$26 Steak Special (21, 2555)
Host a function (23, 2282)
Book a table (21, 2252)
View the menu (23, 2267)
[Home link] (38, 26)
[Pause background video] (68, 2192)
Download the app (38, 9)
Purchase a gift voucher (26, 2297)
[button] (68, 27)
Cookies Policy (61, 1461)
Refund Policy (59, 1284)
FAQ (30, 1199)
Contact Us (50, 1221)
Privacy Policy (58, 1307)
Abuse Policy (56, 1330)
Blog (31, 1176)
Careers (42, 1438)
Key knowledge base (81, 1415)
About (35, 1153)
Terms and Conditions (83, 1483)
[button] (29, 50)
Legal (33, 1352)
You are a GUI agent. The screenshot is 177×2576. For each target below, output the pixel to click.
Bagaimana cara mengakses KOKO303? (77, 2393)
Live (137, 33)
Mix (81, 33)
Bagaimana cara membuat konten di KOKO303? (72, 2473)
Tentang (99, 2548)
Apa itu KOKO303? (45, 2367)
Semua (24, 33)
+ + + + +
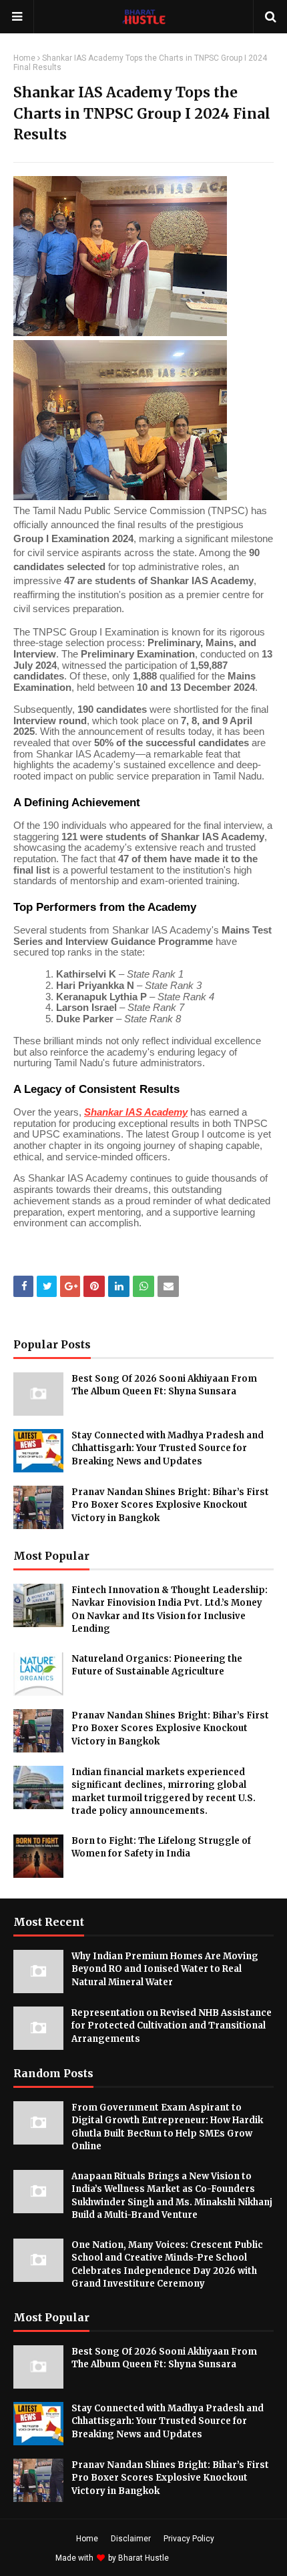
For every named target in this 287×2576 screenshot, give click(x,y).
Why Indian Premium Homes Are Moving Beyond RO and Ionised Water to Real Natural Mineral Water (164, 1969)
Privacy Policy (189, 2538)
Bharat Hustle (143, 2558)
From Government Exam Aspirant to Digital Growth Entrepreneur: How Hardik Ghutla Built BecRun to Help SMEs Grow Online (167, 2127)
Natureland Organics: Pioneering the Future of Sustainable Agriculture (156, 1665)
+ + + + +
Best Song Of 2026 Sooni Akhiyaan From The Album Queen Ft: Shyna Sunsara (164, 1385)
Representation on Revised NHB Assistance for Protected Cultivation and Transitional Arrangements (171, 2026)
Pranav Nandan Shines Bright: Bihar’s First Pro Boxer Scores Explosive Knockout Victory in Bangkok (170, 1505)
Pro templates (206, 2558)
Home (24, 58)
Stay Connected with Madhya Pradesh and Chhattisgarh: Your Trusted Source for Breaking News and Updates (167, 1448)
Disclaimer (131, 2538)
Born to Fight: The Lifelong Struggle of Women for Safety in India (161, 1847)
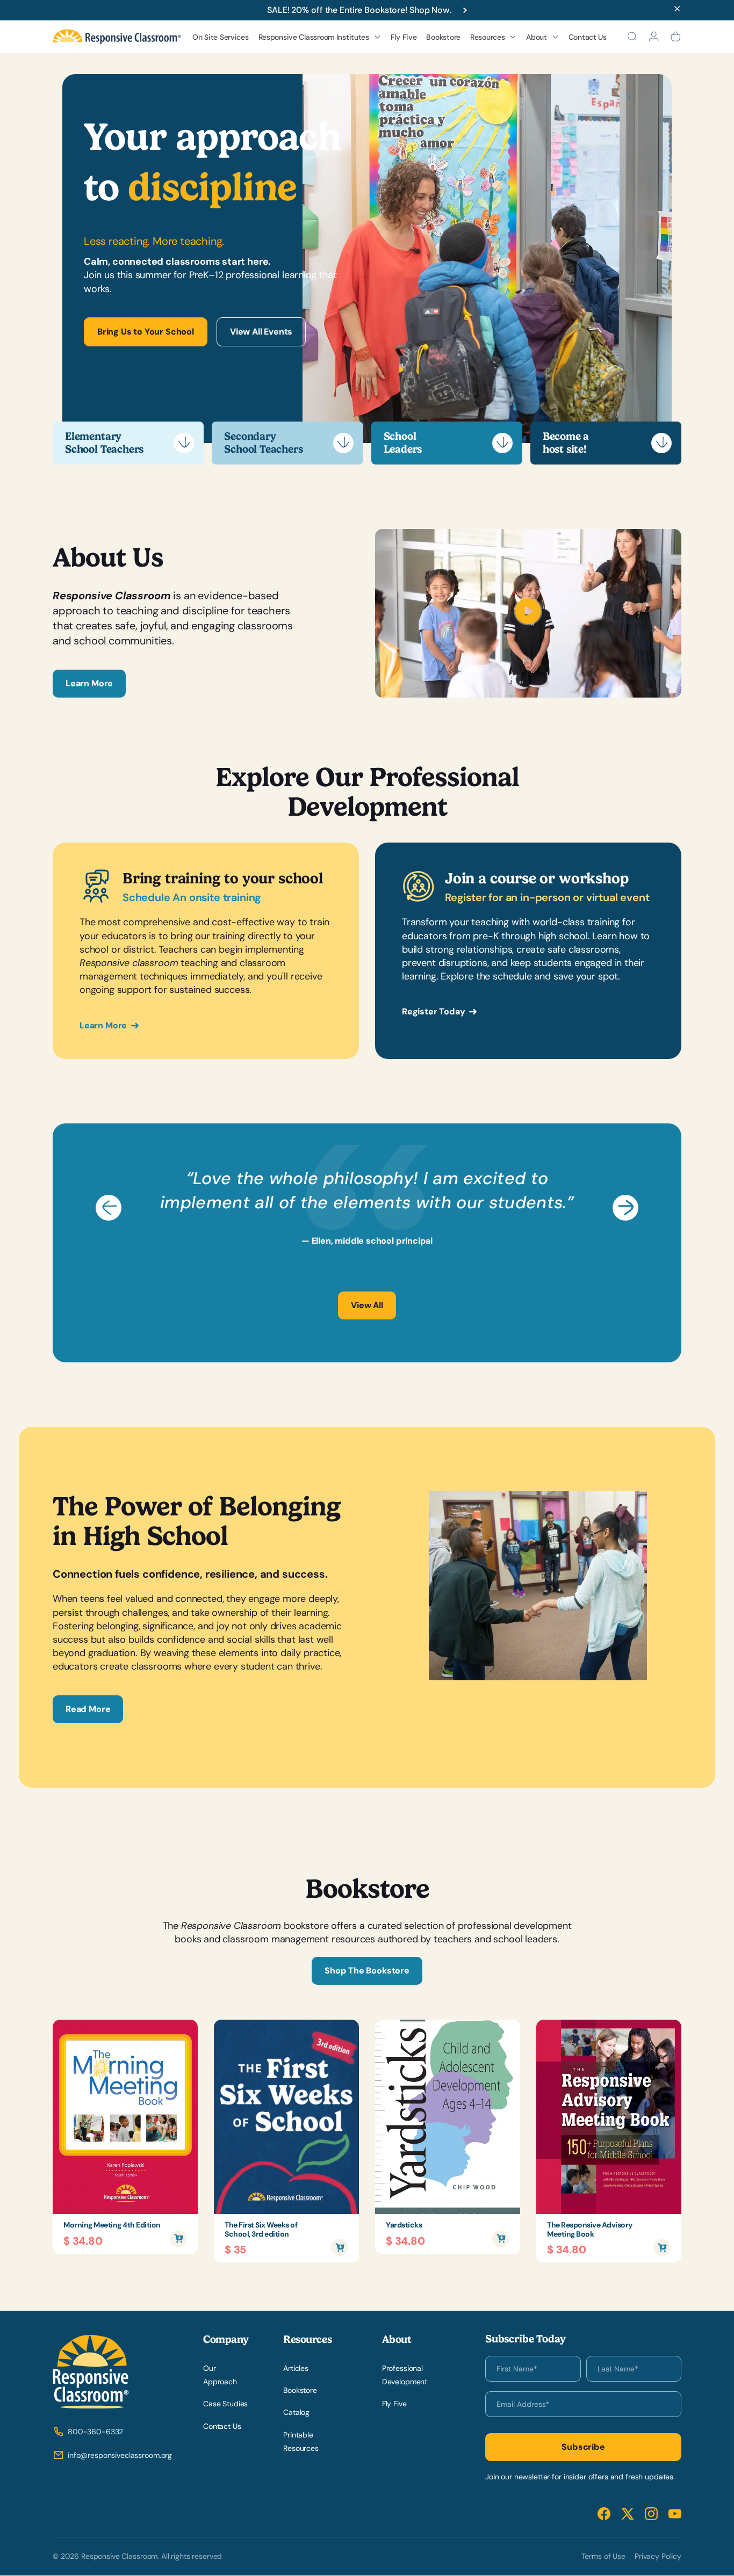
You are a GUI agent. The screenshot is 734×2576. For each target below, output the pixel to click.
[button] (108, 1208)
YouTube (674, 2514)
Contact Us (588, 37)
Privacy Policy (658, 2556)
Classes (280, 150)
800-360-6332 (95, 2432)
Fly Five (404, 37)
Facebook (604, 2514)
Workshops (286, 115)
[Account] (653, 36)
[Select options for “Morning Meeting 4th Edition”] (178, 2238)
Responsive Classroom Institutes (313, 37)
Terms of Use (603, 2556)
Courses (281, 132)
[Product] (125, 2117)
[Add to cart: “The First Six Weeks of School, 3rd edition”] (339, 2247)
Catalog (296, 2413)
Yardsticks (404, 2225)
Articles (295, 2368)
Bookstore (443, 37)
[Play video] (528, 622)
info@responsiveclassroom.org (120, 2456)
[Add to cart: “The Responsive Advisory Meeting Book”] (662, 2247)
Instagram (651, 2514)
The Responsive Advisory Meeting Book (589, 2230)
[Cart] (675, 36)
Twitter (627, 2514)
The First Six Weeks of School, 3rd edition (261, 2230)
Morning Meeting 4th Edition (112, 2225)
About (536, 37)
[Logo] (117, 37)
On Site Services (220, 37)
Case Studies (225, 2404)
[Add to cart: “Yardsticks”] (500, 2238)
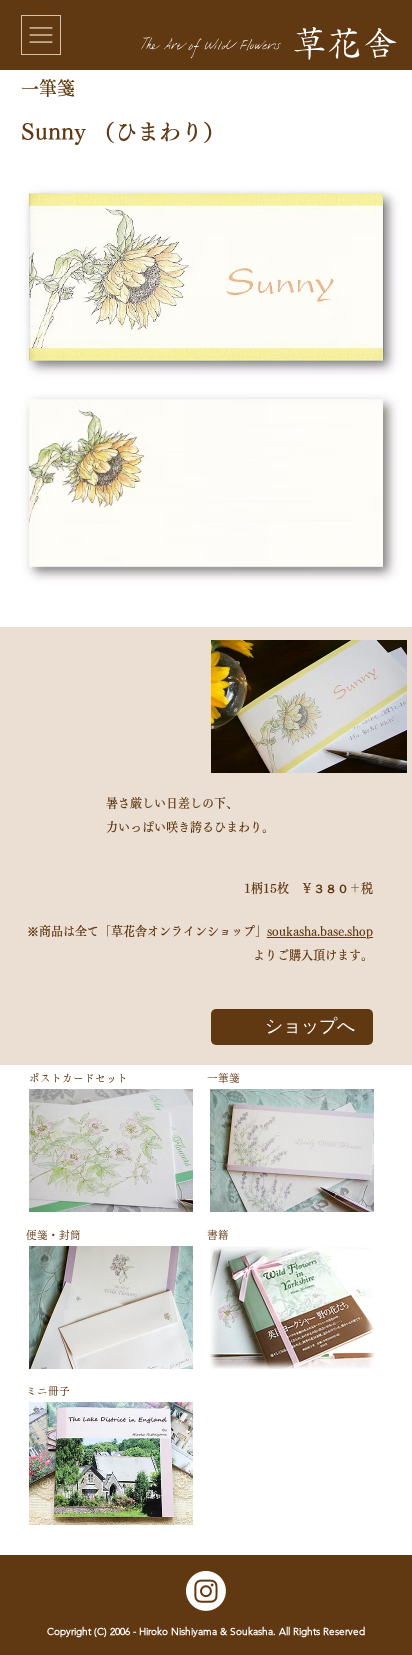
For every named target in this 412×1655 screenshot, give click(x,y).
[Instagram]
+ + + + +
* **REQUIRED ACTION**: Beginning with the line that has "Careers (42, 1438)" and ending with the line that has "Semua (24, 33)", set down the lines above exactly and include no others.

* **EXERCISE OUTPUT**:
Careers (42, 1438)
Key knowledge base (81, 1415)
About (35, 1153)
Terms and Conditions (83, 1483)
[button] (29, 50)
Legal (33, 1352)
You are a GUI agent. The screenshot is 177×2576. For each target below, output the pixel to click.
Bagaimana cara mengakses KOKO303? (77, 2393)
Live (137, 33)
Mix (81, 33)
Bagaimana cara membuat konten di KOKO303? (72, 2473)
Tentang (99, 2548)
Apa itu KOKO303? (45, 2367)
Semua (24, 33)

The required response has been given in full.